- **The problem**: Once the line with "Instruction: Switch Pipe Model to Keys" is found, write it out along with every line after it, exactly, up to the last line of the entries below. Exclude pictures.

Collected data entries:

▬▬▬▬▬▬▬▬▬▬

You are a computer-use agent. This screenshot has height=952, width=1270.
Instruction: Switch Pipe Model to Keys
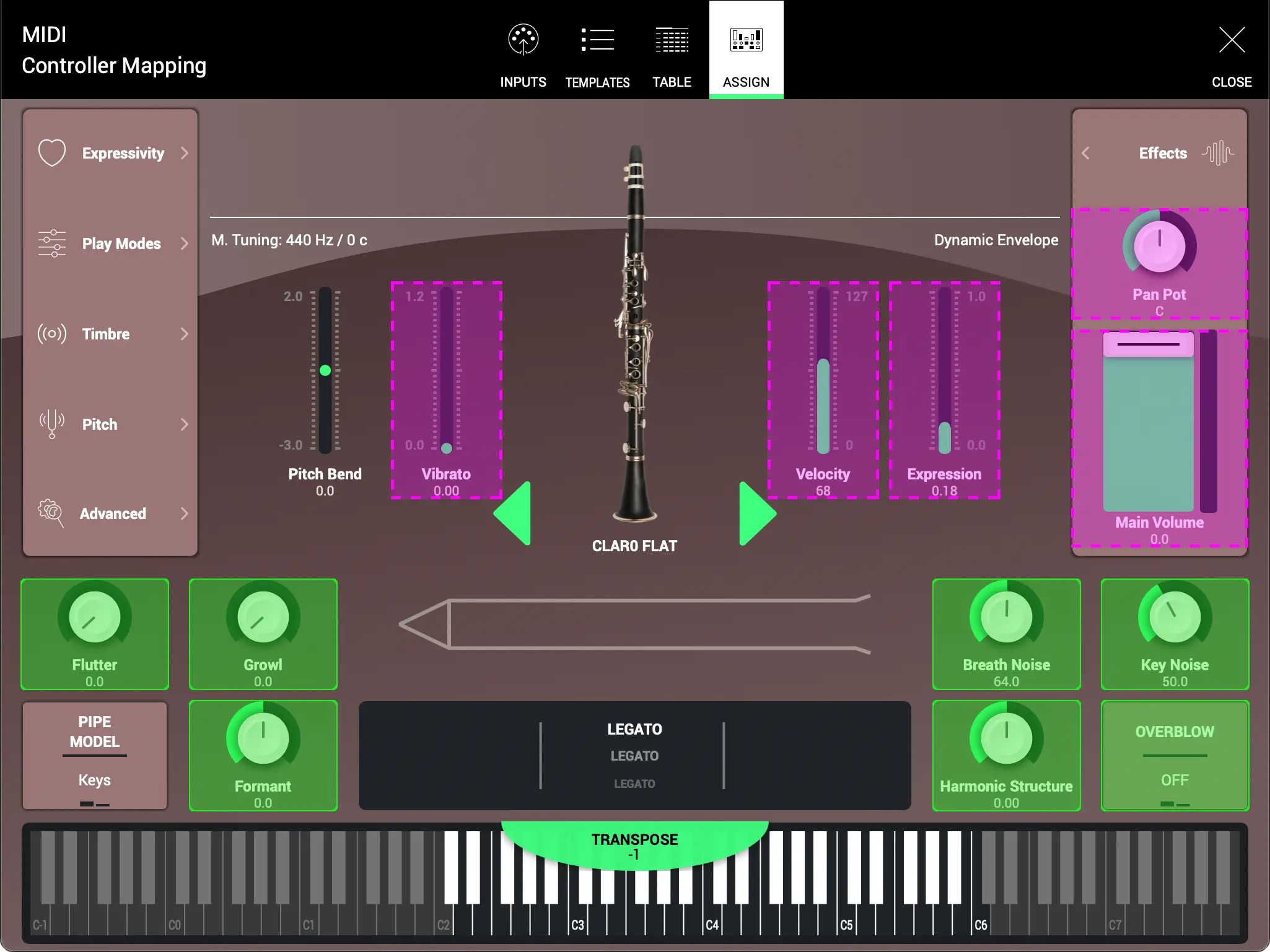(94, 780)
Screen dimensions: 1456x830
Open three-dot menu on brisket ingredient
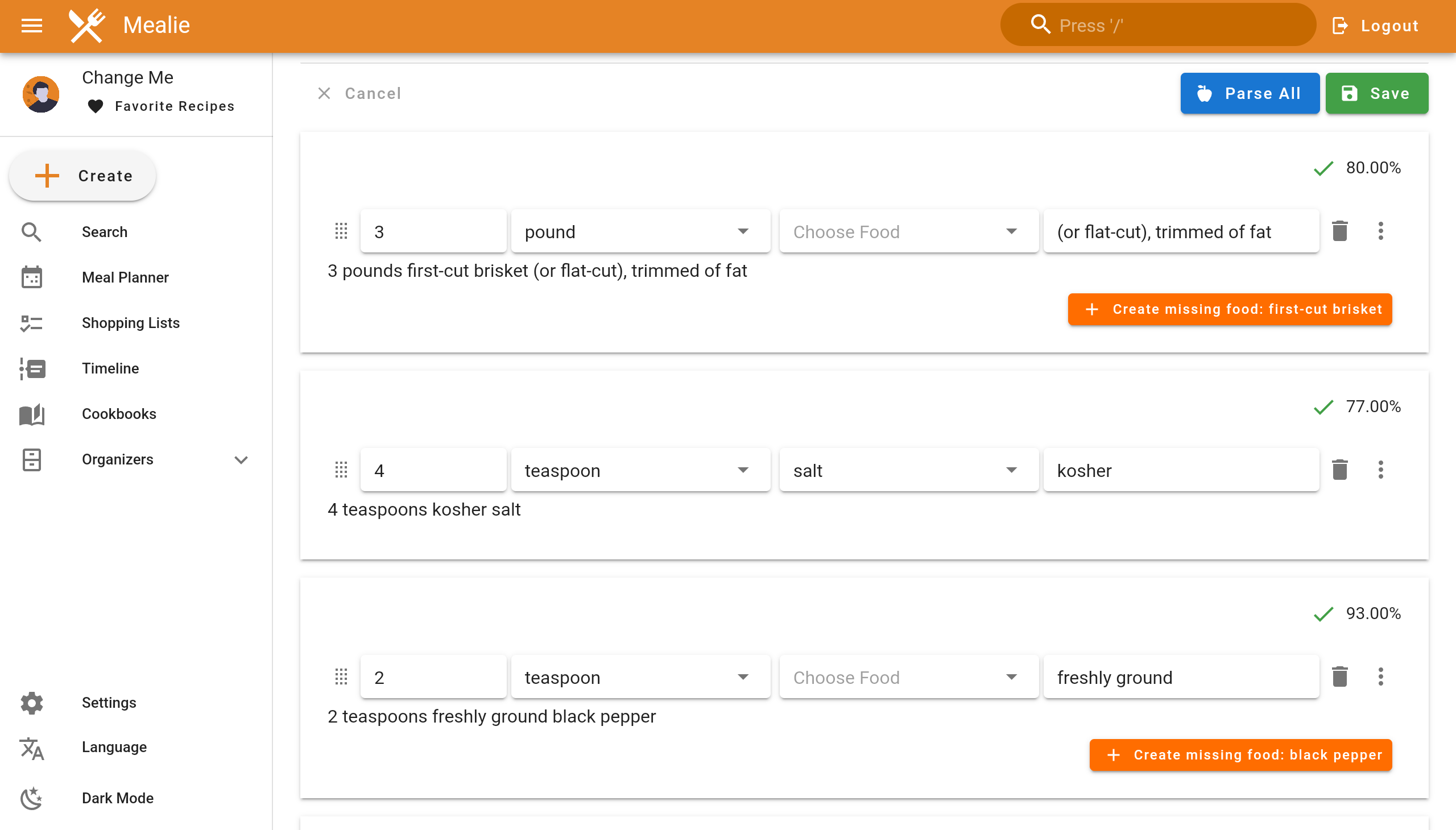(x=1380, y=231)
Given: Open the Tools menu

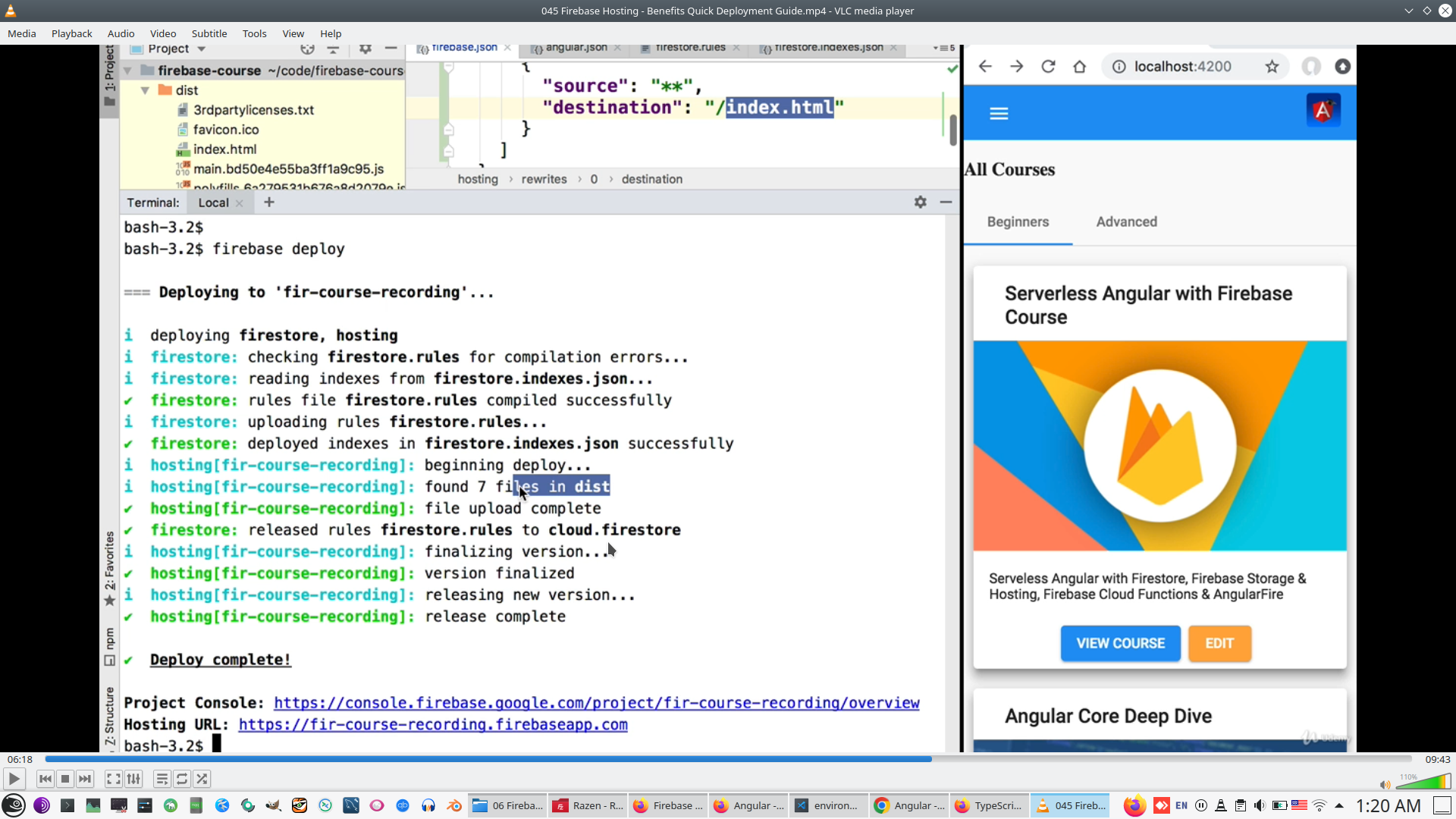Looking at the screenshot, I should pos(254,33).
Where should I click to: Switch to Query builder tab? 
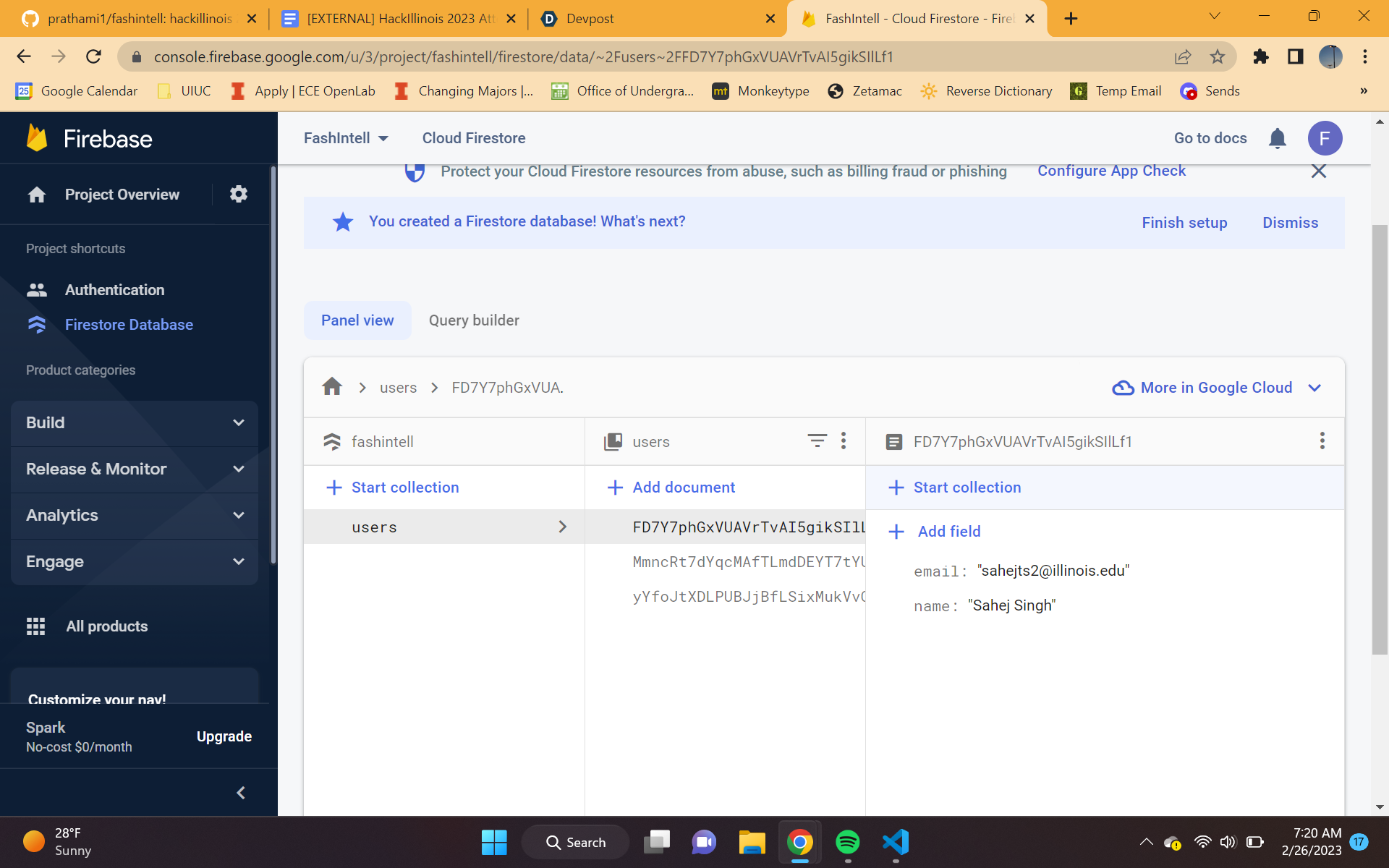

▬▬▬▬▬▬▬▬▬▬

- **Written answer**:
Instruction: Switch Pipe Model to Keys
(94, 780)
Screen dimensions: 1456x830
Open three-dot menu on brisket ingredient
(x=1380, y=231)
Given: Open the Tools menu

Looking at the screenshot, I should pos(254,33).
Where should I click to: Switch to Query builder tab? 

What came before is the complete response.